Masalah wajib belajar pendidikan dasar 9 tahun yang belum dicapai jabar menjadi salah satu sortan Panitya khusus LKPJ DPRD jabar TA 2013 karena rata-rata lama sekolah warga Jabar baru mencapai 8,2 tahun, selain itu masalah belum meratanya pelayanan kesehatan RSUD dan masalah pengembangan Puskemas.
Hal ini disampaikan anggota Pansus DPRD Jabar Yoga Santosa yang melaporkan hasil pembahasan pansus LKPJ dalam Rapat paripurna DPRD jabar yang berlangsung di ruang sidang paripurna DPRD jabar Jl. Diponegoro 27 Bandung Kamis sore (13/3).
Panitya Khusus DPRD Jawa Barat yang telah selesai melakukan pembahasan Laporan Keterangan Pertanggung-jawaban (LKPJ) Gubernur jawa barat dalam penggunaan APBD Tahun anggaran 2013, memberikan laporannya kepada pimpinan dan anggota DPRD Jawa Barat melalui rapat Paripurna DPRD Jabar yang dipimpin Ketua DPRD Irfan Suryanagara dihadiri pimpinan dan anggota DPRD Jabar, Gubernur Ahmad Heryawan, pimpinan OPD dan SKPD di lingkungan Pemprov Jabar dan undangan.

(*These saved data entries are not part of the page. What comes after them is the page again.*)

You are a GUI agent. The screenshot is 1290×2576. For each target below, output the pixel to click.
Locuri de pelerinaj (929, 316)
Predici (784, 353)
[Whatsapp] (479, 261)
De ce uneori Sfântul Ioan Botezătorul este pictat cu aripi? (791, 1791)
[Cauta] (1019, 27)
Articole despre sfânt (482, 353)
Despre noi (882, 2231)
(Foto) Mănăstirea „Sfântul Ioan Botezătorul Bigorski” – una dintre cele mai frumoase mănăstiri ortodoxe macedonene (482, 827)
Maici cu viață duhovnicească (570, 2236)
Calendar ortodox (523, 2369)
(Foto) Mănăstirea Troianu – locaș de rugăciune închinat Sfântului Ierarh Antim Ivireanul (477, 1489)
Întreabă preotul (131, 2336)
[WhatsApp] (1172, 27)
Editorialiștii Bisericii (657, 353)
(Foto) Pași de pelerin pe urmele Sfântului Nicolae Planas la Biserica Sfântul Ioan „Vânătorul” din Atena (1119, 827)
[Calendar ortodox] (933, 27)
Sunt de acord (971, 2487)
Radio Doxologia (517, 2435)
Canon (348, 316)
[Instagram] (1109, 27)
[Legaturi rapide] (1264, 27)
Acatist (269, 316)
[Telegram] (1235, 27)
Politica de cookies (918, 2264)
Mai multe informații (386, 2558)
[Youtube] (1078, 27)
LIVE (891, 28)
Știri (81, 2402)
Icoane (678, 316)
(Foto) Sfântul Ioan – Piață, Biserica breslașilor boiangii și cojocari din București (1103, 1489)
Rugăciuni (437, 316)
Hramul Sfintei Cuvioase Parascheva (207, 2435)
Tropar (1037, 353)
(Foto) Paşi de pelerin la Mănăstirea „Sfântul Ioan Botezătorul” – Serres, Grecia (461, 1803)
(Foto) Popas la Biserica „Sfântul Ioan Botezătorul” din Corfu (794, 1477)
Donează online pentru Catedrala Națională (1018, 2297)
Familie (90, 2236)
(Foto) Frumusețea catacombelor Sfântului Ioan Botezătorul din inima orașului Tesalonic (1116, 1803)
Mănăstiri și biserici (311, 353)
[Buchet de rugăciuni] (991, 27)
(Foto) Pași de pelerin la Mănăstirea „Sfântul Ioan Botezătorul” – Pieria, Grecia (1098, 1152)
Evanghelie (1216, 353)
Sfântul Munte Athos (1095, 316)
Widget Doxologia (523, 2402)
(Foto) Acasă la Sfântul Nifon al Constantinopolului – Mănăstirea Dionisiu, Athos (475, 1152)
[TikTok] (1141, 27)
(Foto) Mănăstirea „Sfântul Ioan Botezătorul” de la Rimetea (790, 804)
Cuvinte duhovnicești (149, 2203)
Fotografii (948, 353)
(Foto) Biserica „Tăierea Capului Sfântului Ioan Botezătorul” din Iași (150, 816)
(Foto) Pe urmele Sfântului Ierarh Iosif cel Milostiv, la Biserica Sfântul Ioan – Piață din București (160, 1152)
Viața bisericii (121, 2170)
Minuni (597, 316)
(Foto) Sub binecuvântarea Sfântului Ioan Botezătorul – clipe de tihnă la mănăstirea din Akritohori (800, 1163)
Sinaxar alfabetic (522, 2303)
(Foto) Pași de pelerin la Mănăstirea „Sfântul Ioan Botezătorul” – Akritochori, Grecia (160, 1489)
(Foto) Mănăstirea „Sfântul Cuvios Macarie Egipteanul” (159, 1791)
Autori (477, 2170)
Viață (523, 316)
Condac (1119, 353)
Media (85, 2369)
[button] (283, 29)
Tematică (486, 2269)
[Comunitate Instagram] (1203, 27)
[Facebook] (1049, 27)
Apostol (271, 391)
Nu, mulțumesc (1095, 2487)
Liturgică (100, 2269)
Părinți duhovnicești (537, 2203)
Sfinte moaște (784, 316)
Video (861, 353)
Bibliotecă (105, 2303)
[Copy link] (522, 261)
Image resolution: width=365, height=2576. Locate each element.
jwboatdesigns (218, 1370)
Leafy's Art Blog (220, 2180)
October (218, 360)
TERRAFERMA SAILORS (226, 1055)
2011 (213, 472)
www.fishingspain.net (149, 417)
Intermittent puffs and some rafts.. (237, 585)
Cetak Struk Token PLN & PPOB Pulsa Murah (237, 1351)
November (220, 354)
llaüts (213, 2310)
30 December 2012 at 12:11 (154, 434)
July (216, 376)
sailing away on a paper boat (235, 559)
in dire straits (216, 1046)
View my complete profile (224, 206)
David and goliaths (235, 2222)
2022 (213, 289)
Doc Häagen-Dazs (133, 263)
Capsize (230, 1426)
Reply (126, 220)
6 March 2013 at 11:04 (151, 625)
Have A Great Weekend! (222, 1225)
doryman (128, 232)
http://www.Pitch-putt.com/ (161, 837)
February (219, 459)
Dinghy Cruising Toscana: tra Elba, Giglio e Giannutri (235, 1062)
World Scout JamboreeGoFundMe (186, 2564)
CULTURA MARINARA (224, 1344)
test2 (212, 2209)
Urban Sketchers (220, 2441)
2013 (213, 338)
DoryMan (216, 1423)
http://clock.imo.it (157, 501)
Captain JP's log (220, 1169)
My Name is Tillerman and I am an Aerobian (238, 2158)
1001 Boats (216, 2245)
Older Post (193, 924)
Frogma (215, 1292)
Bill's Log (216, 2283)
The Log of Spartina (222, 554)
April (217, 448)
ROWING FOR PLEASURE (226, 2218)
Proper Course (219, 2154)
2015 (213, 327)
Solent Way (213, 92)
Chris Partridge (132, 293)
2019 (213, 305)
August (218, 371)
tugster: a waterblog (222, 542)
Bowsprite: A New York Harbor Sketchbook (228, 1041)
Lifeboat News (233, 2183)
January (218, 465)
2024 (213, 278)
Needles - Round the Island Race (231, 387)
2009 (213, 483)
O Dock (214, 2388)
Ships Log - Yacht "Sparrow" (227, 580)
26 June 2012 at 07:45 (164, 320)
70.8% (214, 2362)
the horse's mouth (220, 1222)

Disamping itu Panitya khusus juga menilai bidang pemerintahan, kebijakan, program, dan kegiatan yang menjadi tugas dan kewenangan Pemprov Jabar belum tersosialisasikan secara merata, serta belum optimalnya pemprov jabar dalam pengelolaan barang daerah, terutama menyangkut aset tanah dan bangunan.
Namun, selain catatan-catatan tadi pansus juga mengapresiasi sejumlah keberhasilan, pencapain indeks kemantapan jalan tahun 2013 yang mencapai 97,56 persen. Dan program Jabar Caang yang sudah terealisasi 100 persen serta elektifikasi rumah tangga sebesar 80,05 persen atau melebihi target midterm RKPD 2013 sebesar 71-73 persen.